Abstract:Surrogate strategies are used widely for uncertainty quantification of groundwater models in order to improve computational efficiency. However, their application to dynamic multiphase flow problems is hindered by the curse of dimensionality, the saturation discontinuity due to capillarity effects, and the time-dependence of the multi-output responses. In this paper, we propose a deep convolutional encoder-decoder neural network methodology to tackle these issues. The surrogate modeling task is transformed to an image-to-image regression strategy. This approach extracts high-level coarse features from the high-dimensional input permeability images using an encoder, and then refines the coarse features to provide the output pressure/saturation images through a decoder. A training strategy combining a regression loss and a segmentation loss is proposed in order to better approximate the discontinuous saturation field. To characterize the high-dimensional time-dependent outputs of the dynamic system, time is treated as an additional input to the network that is trained using pairs of input realizations and of the corresponding system outputs at a limited number of time instances.
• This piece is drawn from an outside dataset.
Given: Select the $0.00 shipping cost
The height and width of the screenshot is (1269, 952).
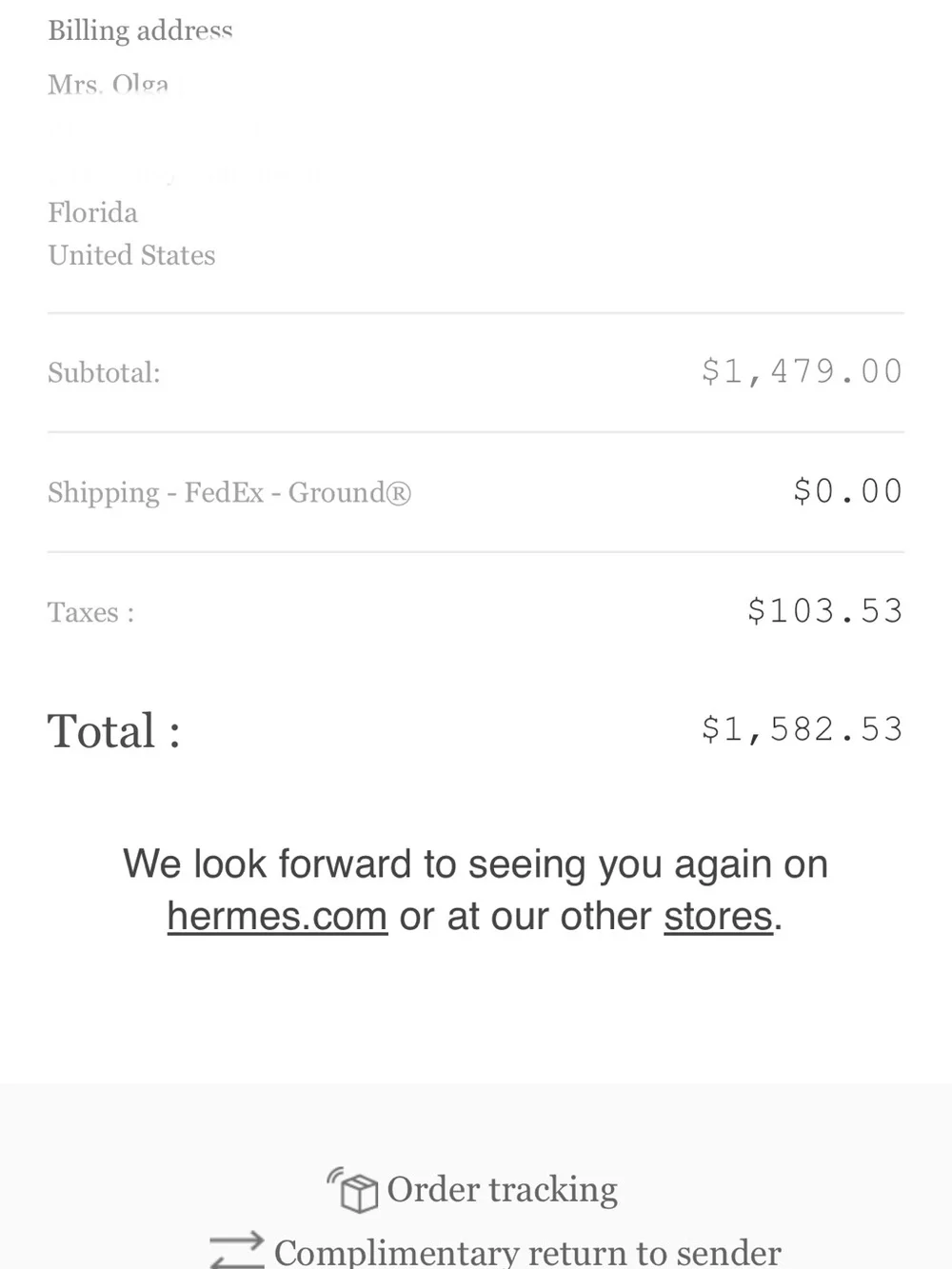Looking at the screenshot, I should click(x=847, y=491).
The proposed method is evaluated using a geological carbon storage process-based multiphase flow model with a 2500-dimensional stochastic permeability field. With a relatively small number of training data, the surrogate model is capable of accurately characterizing the spatio-temporal evolution of the pressure and discontinuous CO2 saturation fields and can be used efficiently to compute the statistics of the system responses.